Revolutionary website 'We Are All Khaled Said' launches constitution initiative
Ahram Online, Nada Hussein Rashwan, Saturday 22 Sep 2012
The prominent revolutionary Facebook page will launch a campaign to press members of Egypt's Constituent Assembly to vote on articles with a two-thirds majority, to avoid Islamist domination


Prominent revolution-linked Facebook group We Are All Khaled Said announced it will launch an awareness campaign that calls for a two-thirds majority voting system on articles of Egypt's first post-Mubarak constitution, currently in the final drafting phase.

The group said it will start Sunday a campaign that aims at changing the internal voting system of the 100-member Constituent Assembly to a full two-thirds majority system of at least 67 members, instead of the currently stated majority of 57 members, as a step towards building consensus and preventing domination by any single political current in the drafting of Egypt's highly anticipated constitution.

"After the sacrifices we all made for the revolution, we [Egyptians] deserve a constitution that represents all of us, respects our beliefs, upholds our general and personal freedoms, supports Egypt's cultural pluralism that extends from Sinai to the New Valley, and blocks any attempts at re-establishing a dictatorship, through the separation of powers and activating the role of regulatory bodies," said the group in an announcement made on its Facebook page in the early hours of Saturday.

Egypt’s Constituent Assembly is currently in the final weeks of drafting the country’s new constitution, with as much as 70 per cent of the document already drafted, according to assembly member and newly-appointed Minister of State for Parliamentary Affairs Mohamed Mahsoub. There are also several reports that the referendum on the constitution will take place around October.

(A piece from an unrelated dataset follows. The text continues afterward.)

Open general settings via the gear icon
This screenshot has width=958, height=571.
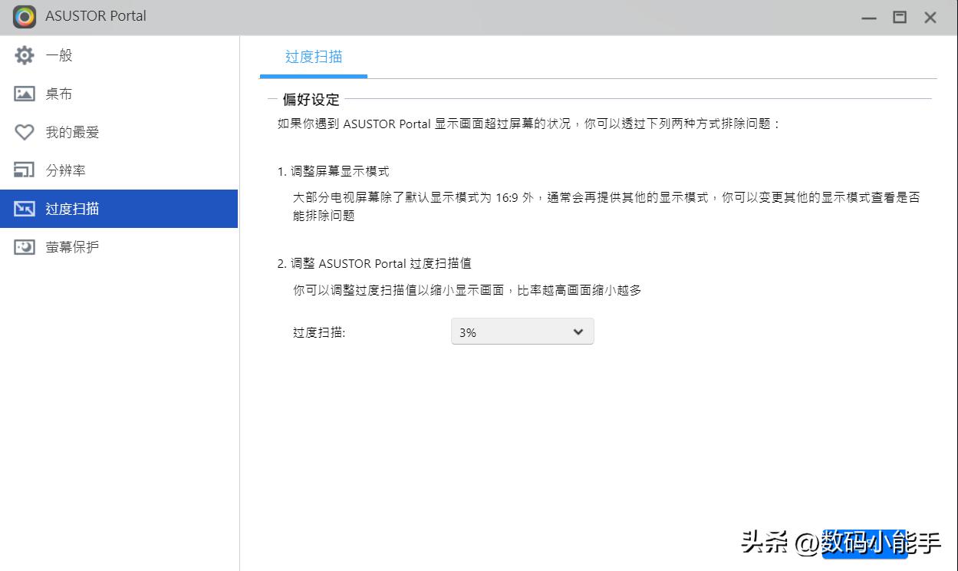24,54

The Facebook page of the Khaled Said group, that now has nearly two and a half million subscribers, was launched by Google executive Wael Ghonim a few days after the death of Alexandrian youth Khaled Said from severe beating by a group of policemen in June 2010.

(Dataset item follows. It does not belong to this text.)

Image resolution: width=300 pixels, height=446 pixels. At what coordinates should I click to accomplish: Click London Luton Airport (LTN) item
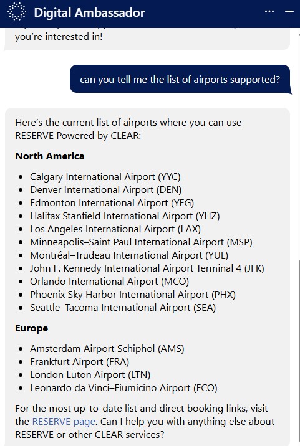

The social media website attracted hundreds of thousands of members and became one of the most popular places for dissent to be expressed by Egyptians on the internet. The page was one of the main sponsors of the call to protest on 25 January 2011, which later turned into a three-week popular uprising that shook and eventually toppled the 30-year autocratic regime of former president Hosni Mubarak.

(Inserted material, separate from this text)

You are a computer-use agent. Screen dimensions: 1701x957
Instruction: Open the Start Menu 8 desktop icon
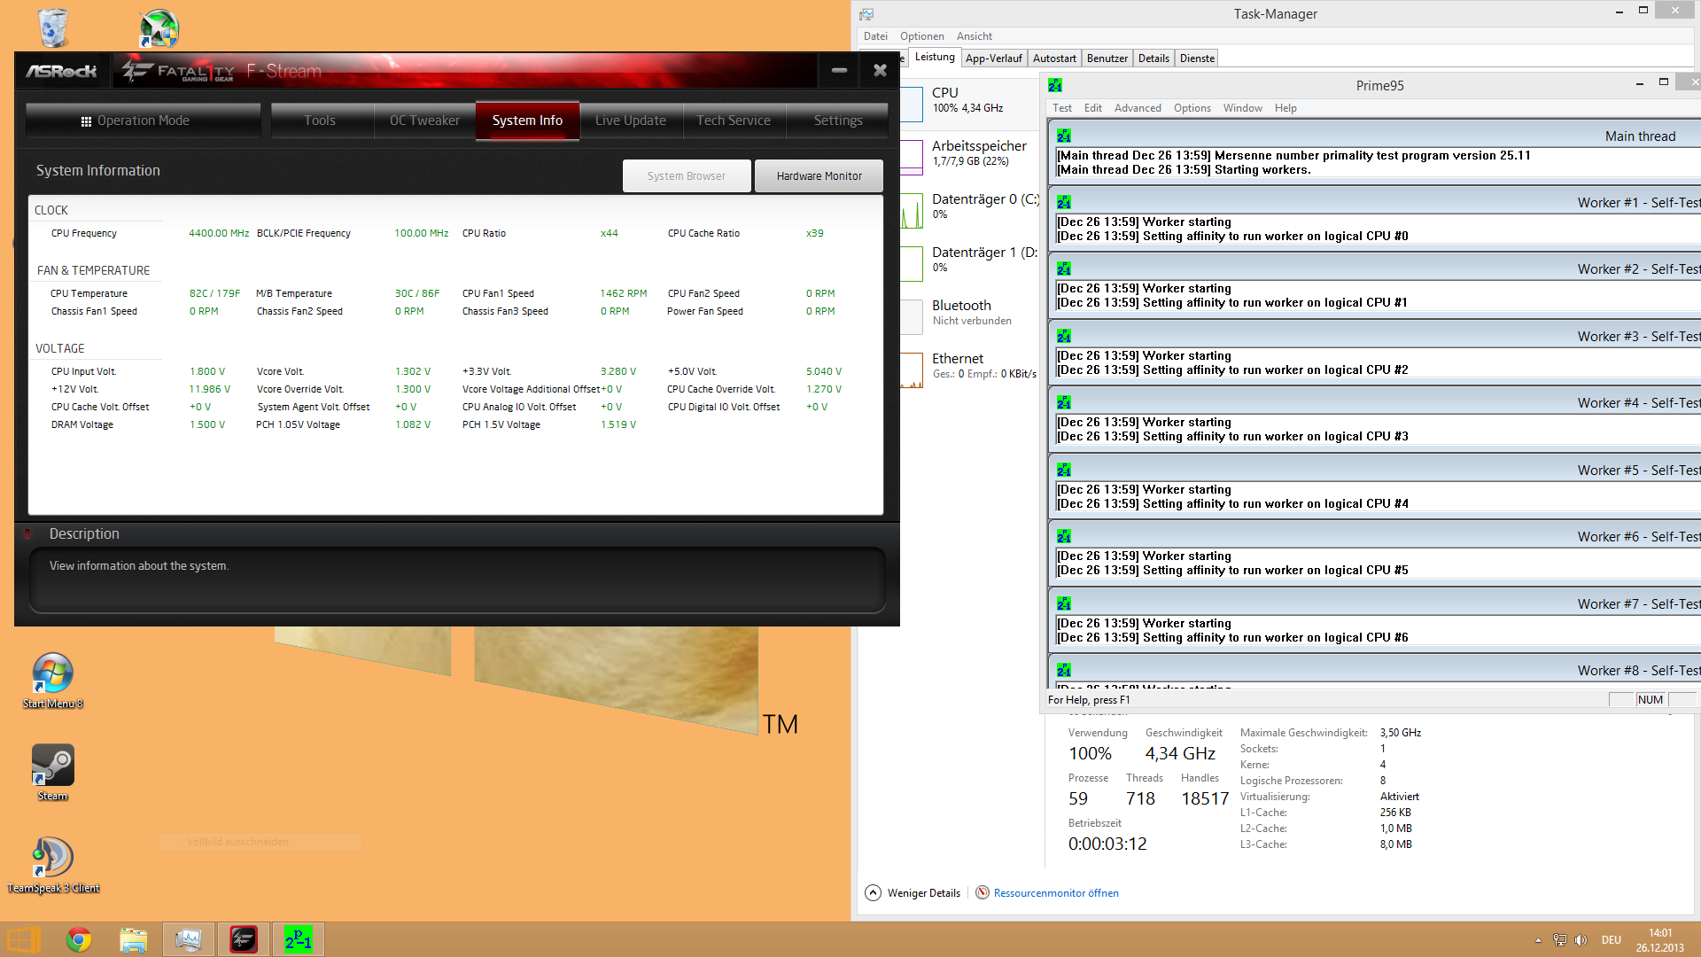(52, 673)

Egypt's contentious Constituent Assembly still faces the risk of being dissolved by court order in an ongoing lawsuit on grounds that it was drawn up by the now-dissolved People's Assembly, the lower house of Egypt's parliament.

If the court declares the assembly unconstitutional, it would be the second Constituent Assembly to be declared null and void by a court ruling this year. The first assembly, elected by the Islamist-led parliament, was dissolved when a court deemed it unconstitutional in April, against a backdrop of a weeks-long rift between Islamist and non-Islamist parties with the latter accusing the Muslim Brotherhood and other Islamist parties of dominating the assembly when 66 Islamist members were elected to it by the Islamist-majority parliament in March.